Performance impact of split locks

The x86-64 architecture allows unaligned memory access. It even allows for atomic operations on data split across two cache lines. This type of atomic operation is called a “split lock”. The name likely comes from the LOCK prefix that is prepended to CPU instructions to make them atomic. There are some references to split locks in the Intel® 64 and IA-32 Architectures Software Developer’s Manual, but it’s performance impact is not quantified. I found the best official Intel documentation on split locks in a archived Intel forum post:

A common atomic lock will not be transferred to a bus lock except in exceptional circumstances of either the memory of the lock residing in uncacheable memory or if the lock extends beyond a cache line boundary splitting cache lines.

Bus locks impact all architectures on all OS’s. Bus locks have a very high performance penalty of ~1000 cycles. It is highly recommended to avoid locks in uncacheable memory and to make sure the memory addresses of the locked are aligned.

The LWN.net article “Detecting and handling split locks” also has additional information and discussion on split locks.

Since split locks causes the whole memory bus to be locked as opposed to only the affected cache line for normal atomic operations. This affects memory accesses for the whole system and not only the cores issuing split lock operations.

Measuring split locks performance

Let’s measure how a split lock affects a simple atomic counter. We make a small program that atomically increments a integer one million times and measure how long the operation takes. For aligned atomic access:

std::atomic<uint32_t> v;
auto start = std::chrono::system_clock::now();
for (std::size_t i = 0; i < niter; ++i) {
    v.fetch_add(1, std::memory_order_acquire);
}
auto stop = std::chrono::system_clock::now();
std::cout << (stop - start).count() / niter << std::endl;

Running this on my computer I get 6 nanoseconds per operation.

For unaligned “split lock” atomic accces:

char buf[128] = {};
auto *v = reinterpret_cast<std::atomic<uint32_t>*>((uint64_t)buf | 61);
auto start = std::chrono::system_clock::now();
for (std::size_t i = 0; i < niter; ++i) {
    v->fetch_add(1, std::memory_order_acquire);
}
auto stop = std::chrono::system_clock::now();
std::cout << (stop - start).count() / niter << std::endl;

Running the above on my computer I get 1194 nanoseconds per operation.
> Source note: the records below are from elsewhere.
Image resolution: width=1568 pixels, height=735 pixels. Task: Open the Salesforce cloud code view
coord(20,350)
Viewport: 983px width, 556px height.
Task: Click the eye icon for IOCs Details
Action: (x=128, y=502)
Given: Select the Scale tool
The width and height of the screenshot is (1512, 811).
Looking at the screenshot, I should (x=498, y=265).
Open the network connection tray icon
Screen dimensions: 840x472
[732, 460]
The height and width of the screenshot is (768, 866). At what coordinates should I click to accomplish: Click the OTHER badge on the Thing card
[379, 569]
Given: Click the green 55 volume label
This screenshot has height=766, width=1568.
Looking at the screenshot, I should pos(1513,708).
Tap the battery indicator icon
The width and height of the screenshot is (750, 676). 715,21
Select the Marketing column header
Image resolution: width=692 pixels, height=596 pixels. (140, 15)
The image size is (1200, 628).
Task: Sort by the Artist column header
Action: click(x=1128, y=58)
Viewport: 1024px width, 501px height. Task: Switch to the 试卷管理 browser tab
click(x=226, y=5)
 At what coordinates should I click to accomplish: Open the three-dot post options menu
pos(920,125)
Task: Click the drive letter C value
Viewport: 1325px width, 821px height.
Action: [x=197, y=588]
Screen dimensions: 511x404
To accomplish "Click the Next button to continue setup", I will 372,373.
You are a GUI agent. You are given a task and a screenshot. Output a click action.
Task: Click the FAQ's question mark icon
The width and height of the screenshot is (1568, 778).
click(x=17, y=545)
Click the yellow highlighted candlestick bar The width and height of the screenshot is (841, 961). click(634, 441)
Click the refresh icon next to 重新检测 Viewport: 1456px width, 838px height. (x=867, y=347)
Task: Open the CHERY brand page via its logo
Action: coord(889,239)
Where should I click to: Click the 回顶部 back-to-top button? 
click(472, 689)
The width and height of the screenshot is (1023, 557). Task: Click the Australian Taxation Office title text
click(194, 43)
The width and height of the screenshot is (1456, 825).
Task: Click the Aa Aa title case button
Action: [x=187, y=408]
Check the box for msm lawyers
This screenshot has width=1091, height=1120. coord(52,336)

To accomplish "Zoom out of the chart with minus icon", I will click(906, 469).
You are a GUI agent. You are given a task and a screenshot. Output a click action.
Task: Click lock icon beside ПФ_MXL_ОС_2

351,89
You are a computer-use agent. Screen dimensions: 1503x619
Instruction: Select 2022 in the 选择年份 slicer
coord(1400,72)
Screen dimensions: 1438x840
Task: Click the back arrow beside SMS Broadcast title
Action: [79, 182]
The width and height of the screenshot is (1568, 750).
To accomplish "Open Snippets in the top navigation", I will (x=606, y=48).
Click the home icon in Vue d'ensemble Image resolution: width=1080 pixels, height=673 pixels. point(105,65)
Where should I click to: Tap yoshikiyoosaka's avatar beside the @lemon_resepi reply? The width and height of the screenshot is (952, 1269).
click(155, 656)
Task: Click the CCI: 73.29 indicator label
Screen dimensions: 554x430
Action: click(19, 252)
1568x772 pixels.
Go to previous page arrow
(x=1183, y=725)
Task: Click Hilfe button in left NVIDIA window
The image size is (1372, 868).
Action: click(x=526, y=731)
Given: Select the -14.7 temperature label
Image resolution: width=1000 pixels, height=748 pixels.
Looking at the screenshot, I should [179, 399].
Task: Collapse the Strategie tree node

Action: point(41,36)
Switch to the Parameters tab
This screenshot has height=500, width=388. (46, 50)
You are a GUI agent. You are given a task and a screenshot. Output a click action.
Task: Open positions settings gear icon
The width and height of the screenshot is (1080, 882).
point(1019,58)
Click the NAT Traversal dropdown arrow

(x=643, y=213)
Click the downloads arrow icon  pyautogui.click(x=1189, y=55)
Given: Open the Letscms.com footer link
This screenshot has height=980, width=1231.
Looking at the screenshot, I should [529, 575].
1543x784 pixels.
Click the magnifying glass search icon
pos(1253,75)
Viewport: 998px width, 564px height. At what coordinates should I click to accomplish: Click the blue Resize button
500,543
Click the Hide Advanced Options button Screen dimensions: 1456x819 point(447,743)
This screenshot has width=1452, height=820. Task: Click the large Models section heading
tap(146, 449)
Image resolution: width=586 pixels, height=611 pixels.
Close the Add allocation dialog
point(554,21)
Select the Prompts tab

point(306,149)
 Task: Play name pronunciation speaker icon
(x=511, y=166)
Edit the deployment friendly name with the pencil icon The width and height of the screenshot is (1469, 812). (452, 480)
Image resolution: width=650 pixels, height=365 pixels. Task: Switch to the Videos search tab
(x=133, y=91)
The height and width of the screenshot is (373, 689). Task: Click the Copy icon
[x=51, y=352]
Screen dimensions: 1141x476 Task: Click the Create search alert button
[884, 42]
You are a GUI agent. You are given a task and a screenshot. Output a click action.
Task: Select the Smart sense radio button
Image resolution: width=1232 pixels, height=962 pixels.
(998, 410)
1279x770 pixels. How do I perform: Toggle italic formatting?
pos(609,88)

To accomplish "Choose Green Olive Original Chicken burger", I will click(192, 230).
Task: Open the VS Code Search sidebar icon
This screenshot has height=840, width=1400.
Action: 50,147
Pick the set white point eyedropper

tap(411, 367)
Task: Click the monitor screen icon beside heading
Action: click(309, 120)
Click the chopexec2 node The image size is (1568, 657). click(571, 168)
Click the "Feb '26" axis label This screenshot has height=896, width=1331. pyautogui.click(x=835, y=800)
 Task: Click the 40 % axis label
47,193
That’s two hundred times slower, two orders of magnitude!

Detecting split locks

Intel CPUs have a performance counter SQ_MISC.SPLIT_LOCK measuring number of split lock operations. On linux systems you can check this with the perf command:

$ perf stat -e sq_misc.split_lock ./a.out

 Performance counter stats for './a.out':

         1,000,000      sq_misc.split_lock:u                                        

       1.203341403 seconds time elapsed

       1.199243000 seconds user
       0.000000000 seconds sys

In the above case the program issued 1,000,000 split lock operations.

Conclusion

Avoid split lock atomic operations. They are two orders of magnitude slower than aligned atomic operations.